■ EXERCISE
Pull out every line of the records below that contains the word "menu", and copy each one as it appears.

■ RECORDS FOR THIS TASK
※ ※ ※

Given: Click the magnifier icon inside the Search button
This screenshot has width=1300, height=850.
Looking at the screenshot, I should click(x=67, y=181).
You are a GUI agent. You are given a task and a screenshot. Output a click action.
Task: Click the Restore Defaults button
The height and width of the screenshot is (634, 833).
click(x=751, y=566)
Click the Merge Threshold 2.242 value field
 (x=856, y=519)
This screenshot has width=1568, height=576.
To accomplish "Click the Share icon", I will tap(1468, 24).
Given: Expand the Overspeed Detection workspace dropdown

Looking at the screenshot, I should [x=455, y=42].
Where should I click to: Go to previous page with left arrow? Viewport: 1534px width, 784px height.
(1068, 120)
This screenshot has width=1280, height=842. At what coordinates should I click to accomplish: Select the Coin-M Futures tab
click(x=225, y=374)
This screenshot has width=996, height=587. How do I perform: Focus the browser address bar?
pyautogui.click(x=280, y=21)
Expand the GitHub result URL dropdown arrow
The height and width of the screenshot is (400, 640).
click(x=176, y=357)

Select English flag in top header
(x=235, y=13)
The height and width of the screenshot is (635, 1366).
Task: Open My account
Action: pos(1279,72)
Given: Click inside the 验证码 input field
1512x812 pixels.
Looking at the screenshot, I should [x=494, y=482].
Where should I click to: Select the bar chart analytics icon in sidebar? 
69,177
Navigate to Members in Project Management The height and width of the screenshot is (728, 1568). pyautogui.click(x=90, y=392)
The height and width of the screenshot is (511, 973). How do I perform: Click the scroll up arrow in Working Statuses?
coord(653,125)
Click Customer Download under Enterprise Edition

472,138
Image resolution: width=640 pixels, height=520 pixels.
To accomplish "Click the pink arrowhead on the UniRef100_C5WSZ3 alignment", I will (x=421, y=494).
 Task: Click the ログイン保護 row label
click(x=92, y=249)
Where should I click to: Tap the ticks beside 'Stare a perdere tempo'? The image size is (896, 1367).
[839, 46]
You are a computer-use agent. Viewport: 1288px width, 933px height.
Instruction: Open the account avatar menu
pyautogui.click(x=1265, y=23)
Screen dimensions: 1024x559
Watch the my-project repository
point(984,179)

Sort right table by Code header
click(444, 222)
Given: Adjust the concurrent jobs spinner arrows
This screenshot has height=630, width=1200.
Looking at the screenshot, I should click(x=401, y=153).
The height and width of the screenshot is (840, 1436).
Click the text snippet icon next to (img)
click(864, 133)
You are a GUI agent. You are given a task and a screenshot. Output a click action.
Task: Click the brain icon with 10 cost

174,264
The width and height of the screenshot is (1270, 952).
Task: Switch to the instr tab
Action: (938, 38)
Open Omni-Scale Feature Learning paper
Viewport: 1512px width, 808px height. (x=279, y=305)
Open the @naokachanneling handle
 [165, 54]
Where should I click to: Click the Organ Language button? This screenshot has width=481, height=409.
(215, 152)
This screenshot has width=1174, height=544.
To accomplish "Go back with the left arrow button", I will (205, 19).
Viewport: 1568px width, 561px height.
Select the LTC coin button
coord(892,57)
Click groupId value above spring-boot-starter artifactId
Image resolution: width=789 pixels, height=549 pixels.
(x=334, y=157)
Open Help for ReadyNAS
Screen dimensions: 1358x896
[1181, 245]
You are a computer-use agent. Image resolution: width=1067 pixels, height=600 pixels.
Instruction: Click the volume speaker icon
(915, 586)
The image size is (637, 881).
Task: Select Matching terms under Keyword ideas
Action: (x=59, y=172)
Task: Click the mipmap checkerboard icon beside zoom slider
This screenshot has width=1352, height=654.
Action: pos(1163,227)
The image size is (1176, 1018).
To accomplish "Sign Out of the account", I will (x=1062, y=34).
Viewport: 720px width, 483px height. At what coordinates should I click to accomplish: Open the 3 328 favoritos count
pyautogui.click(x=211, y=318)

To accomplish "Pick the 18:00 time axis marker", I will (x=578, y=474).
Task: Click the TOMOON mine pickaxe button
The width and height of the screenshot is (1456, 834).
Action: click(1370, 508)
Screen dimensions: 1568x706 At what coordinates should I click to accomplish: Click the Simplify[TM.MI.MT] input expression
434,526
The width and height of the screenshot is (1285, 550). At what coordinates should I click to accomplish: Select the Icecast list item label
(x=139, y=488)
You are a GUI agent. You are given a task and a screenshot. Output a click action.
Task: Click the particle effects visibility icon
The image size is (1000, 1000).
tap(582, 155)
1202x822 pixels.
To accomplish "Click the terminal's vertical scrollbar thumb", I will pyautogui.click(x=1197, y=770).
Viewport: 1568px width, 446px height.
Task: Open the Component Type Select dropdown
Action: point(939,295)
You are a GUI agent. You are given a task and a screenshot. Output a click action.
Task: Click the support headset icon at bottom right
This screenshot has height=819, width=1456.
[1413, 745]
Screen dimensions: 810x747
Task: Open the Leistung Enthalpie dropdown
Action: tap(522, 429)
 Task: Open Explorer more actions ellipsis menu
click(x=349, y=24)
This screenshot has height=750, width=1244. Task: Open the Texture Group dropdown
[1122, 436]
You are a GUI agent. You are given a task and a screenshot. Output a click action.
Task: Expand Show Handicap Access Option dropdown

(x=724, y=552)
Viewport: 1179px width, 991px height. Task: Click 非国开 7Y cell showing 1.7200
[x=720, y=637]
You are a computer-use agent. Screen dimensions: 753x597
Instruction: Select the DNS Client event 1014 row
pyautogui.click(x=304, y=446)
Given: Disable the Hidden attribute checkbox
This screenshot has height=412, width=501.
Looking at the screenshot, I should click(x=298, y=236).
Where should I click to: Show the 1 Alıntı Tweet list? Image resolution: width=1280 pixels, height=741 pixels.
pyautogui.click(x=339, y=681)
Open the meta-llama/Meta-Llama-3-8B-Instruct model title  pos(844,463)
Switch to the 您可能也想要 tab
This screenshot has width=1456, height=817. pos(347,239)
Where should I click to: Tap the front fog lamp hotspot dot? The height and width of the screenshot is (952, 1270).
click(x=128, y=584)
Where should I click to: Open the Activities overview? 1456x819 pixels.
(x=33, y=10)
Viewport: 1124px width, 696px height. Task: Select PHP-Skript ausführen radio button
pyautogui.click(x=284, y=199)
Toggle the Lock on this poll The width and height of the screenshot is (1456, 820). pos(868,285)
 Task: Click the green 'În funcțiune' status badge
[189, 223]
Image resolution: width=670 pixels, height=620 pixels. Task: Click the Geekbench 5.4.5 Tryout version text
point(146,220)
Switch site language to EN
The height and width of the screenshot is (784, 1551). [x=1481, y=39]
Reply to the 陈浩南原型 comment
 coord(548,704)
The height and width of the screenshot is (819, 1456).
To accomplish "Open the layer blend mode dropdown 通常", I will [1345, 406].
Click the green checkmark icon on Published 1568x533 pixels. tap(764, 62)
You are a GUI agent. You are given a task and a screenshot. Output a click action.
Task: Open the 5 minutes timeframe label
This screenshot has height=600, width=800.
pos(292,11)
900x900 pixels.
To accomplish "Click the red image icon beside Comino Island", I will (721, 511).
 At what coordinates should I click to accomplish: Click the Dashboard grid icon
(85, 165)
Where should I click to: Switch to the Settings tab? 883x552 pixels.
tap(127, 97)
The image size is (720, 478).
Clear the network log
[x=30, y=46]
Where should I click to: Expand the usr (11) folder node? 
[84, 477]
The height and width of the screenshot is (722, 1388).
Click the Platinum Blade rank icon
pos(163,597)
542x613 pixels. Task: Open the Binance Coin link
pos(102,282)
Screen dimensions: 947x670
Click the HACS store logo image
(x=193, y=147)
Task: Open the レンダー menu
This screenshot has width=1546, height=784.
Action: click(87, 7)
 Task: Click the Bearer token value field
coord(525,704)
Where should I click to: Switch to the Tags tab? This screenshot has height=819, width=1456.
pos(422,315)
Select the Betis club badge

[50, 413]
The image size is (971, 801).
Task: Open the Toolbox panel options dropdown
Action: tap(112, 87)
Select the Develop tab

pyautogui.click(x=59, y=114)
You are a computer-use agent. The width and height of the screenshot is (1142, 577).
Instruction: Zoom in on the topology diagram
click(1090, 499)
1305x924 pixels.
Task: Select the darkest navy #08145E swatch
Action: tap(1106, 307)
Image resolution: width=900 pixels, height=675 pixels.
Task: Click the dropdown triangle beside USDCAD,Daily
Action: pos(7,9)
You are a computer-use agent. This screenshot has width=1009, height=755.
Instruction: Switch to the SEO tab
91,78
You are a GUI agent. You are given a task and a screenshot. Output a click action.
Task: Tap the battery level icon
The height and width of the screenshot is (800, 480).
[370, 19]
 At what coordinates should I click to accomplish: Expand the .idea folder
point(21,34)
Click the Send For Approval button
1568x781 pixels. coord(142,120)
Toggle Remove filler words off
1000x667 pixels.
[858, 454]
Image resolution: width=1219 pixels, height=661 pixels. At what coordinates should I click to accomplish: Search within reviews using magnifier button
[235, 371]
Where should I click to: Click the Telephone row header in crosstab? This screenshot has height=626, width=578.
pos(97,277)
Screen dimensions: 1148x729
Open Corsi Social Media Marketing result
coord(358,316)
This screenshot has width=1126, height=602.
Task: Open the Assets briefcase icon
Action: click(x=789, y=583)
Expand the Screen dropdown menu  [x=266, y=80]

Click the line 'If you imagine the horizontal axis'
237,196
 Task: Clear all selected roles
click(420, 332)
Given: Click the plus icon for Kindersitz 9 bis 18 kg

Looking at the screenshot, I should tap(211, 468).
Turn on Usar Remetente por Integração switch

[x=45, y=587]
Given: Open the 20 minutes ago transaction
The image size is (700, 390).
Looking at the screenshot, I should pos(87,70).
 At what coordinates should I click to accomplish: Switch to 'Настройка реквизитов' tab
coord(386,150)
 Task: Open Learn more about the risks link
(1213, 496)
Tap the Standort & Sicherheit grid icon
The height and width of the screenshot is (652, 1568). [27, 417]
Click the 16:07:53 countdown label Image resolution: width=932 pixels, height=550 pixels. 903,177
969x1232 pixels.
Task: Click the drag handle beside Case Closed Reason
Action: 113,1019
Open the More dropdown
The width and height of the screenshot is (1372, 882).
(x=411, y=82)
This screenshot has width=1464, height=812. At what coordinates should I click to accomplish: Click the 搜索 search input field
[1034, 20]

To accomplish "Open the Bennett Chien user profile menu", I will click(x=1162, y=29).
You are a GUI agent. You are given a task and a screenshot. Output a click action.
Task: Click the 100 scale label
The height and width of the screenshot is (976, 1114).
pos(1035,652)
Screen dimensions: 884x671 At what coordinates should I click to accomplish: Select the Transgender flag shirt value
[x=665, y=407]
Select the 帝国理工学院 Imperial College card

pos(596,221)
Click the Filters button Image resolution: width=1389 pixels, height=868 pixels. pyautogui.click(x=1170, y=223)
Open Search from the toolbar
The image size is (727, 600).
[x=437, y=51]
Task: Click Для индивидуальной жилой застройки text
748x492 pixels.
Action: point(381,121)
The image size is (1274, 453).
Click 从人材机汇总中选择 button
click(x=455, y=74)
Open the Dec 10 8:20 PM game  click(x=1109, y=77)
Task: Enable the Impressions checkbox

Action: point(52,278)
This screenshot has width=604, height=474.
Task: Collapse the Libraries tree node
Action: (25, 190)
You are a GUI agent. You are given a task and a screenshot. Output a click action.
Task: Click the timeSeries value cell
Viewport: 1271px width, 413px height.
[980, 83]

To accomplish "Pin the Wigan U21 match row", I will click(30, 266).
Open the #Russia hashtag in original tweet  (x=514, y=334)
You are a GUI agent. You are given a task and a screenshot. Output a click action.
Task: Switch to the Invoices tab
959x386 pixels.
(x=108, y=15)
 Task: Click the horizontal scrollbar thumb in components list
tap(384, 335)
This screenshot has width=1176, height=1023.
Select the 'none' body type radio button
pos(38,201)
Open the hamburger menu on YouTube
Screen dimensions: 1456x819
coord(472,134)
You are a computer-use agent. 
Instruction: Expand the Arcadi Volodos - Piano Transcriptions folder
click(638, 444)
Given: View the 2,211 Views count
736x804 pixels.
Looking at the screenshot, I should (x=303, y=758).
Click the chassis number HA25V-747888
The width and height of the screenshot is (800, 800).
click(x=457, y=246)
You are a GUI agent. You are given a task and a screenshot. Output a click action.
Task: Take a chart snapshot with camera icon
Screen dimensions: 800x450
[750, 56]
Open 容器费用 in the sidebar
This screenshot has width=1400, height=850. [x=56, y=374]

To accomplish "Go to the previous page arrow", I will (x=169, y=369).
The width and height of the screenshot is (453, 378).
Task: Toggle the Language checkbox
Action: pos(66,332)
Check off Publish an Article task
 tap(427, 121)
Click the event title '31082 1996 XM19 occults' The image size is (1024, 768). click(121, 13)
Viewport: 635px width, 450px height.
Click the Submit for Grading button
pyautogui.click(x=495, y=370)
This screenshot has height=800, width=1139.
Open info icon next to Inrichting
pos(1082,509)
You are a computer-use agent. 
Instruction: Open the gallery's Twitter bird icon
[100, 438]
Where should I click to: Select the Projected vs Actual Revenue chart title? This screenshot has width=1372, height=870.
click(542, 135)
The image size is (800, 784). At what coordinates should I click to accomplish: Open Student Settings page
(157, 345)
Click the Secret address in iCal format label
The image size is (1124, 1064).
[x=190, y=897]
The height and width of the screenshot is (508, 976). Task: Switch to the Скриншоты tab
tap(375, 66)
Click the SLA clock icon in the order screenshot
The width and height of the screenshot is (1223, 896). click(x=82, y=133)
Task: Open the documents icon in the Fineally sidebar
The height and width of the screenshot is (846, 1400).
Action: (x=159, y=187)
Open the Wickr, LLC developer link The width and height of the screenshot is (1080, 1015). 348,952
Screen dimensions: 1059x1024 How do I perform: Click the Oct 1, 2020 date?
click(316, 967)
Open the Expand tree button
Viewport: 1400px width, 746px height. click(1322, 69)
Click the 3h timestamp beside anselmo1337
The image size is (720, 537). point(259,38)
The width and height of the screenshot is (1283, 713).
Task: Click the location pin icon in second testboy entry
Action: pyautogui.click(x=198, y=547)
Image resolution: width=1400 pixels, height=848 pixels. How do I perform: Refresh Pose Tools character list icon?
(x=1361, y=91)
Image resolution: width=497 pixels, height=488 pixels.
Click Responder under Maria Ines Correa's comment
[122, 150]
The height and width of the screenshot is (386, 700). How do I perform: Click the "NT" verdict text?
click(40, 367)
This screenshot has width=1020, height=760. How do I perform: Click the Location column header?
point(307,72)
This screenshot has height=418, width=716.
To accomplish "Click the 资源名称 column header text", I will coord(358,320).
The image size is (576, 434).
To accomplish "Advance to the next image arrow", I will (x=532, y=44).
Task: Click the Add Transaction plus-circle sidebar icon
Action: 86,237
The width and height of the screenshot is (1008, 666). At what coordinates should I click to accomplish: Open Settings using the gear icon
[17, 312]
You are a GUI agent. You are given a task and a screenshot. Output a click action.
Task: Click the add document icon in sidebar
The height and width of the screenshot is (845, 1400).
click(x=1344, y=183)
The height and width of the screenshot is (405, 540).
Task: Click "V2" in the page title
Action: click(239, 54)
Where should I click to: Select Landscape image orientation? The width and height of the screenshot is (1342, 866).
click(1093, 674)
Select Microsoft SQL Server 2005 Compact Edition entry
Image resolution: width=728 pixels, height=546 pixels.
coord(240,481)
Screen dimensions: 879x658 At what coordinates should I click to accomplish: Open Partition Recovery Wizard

※ ※ ※

■ EXPECTED ANSWER
Instruction: Open the account avatar menu
 Task: Open Explorer more actions ellipsis menu
Task: Open the レンダー menu
Expand the Screen dropdown menu  [x=266, y=80]
To accomplish "Open the Bennett Chien user profile menu", I will click(x=1162, y=29).
Open the hamburger menu on YouTube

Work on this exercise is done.